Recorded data

───

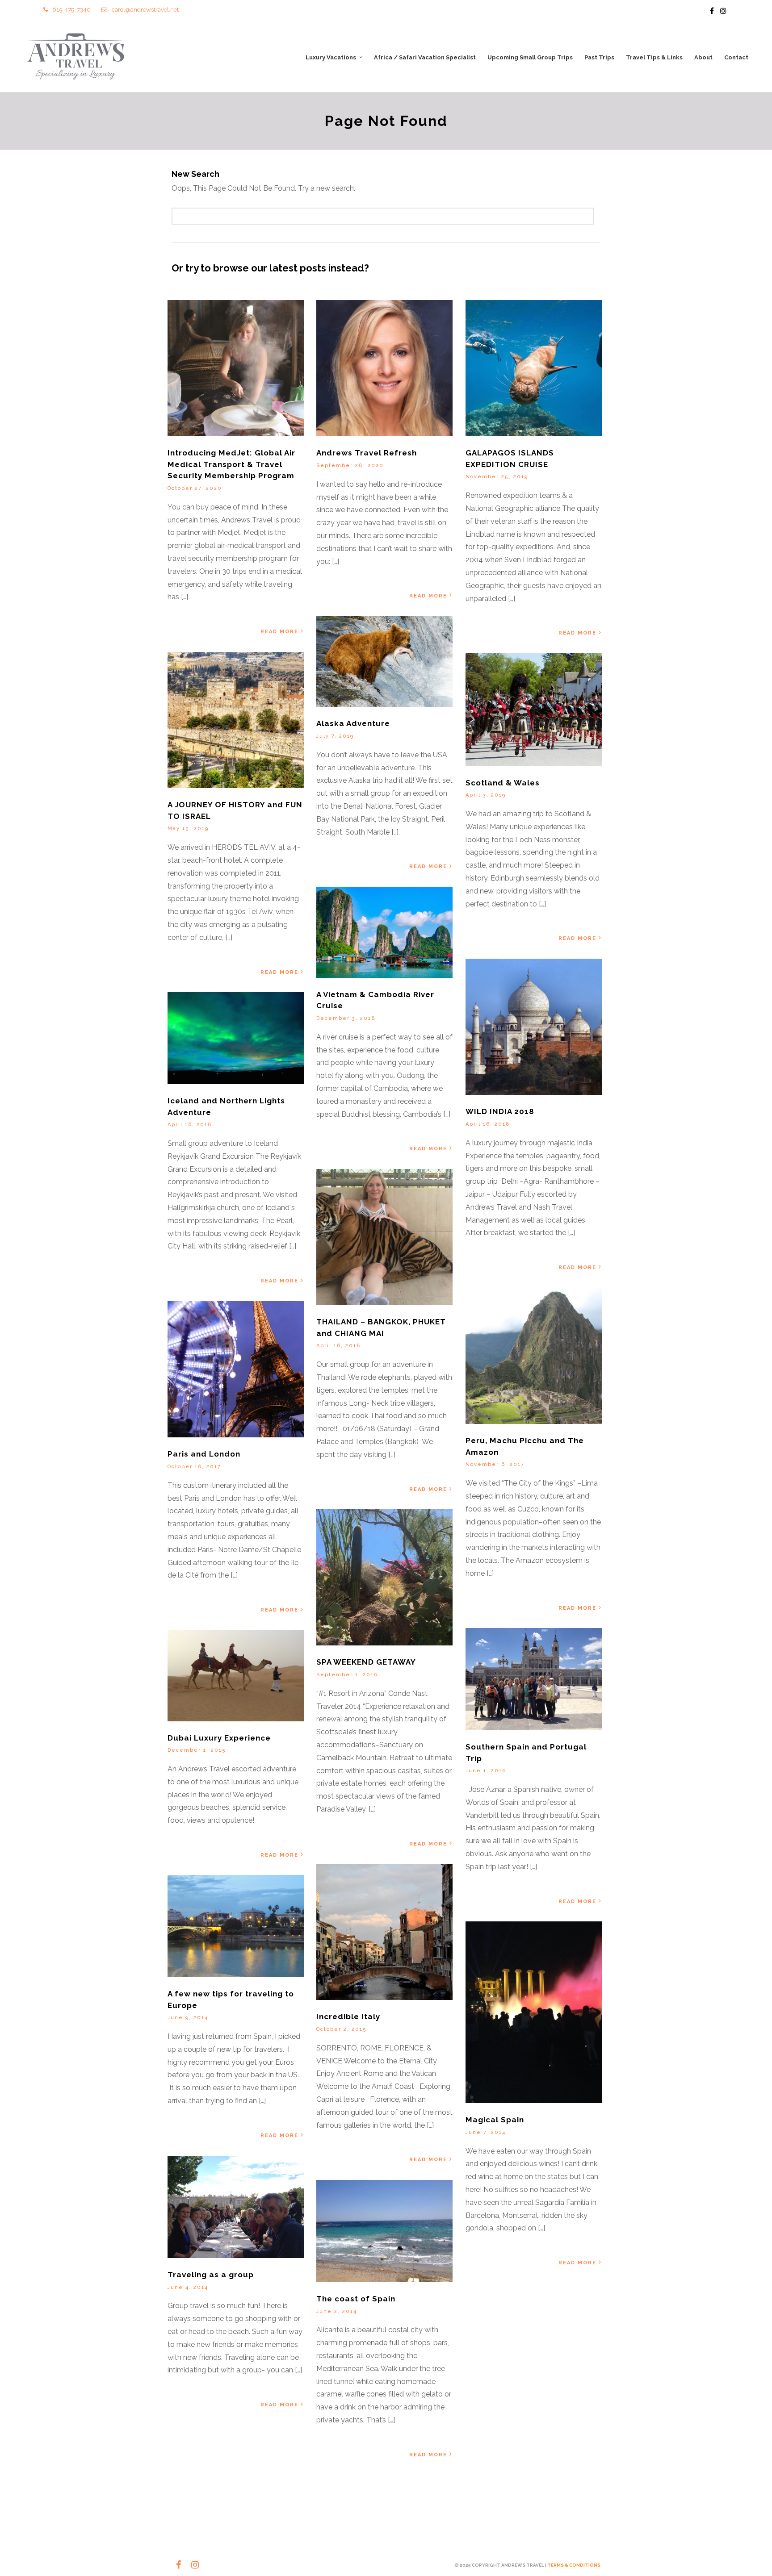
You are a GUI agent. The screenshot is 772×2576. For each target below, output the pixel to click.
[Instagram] (723, 10)
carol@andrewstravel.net (145, 9)
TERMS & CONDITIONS (573, 2565)
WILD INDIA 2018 (500, 1111)
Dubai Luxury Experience (219, 1737)
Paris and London (204, 1453)
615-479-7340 (71, 9)
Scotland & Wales (503, 782)
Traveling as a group (211, 2274)
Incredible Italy (348, 2016)
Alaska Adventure (353, 723)
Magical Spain (495, 2119)
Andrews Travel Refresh (366, 452)
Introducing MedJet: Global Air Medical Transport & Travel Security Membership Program (231, 464)
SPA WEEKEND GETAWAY (366, 1661)
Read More (279, 632)
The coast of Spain (355, 2298)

───

REQUIREMENT
When you reproduce the entries above, keep every word exactly and leave out each picture.

REPLY
You are a GUI agent. The screenshot is 772×2576. For each target below, output the pixel to click.
[Instagram] (723, 10)
carol@andrewstravel.net (145, 9)
TERMS & CONDITIONS (573, 2565)
WILD INDIA 2018 (500, 1111)
Dubai Luxury Experience (219, 1737)
Paris and London (204, 1453)
615-479-7340 (71, 9)
Scotland & Wales (503, 782)
Traveling as a group (211, 2274)
Incredible Italy (348, 2016)
Alaska Adventure (353, 723)
Magical Spain (495, 2119)
Andrews Travel Refresh (366, 452)
Introducing MedJet: Global Air Medical Transport & Travel Security Membership Program (231, 464)
SPA WEEKEND GETAWAY (366, 1661)
Read More (279, 632)
The coast of Spain (355, 2298)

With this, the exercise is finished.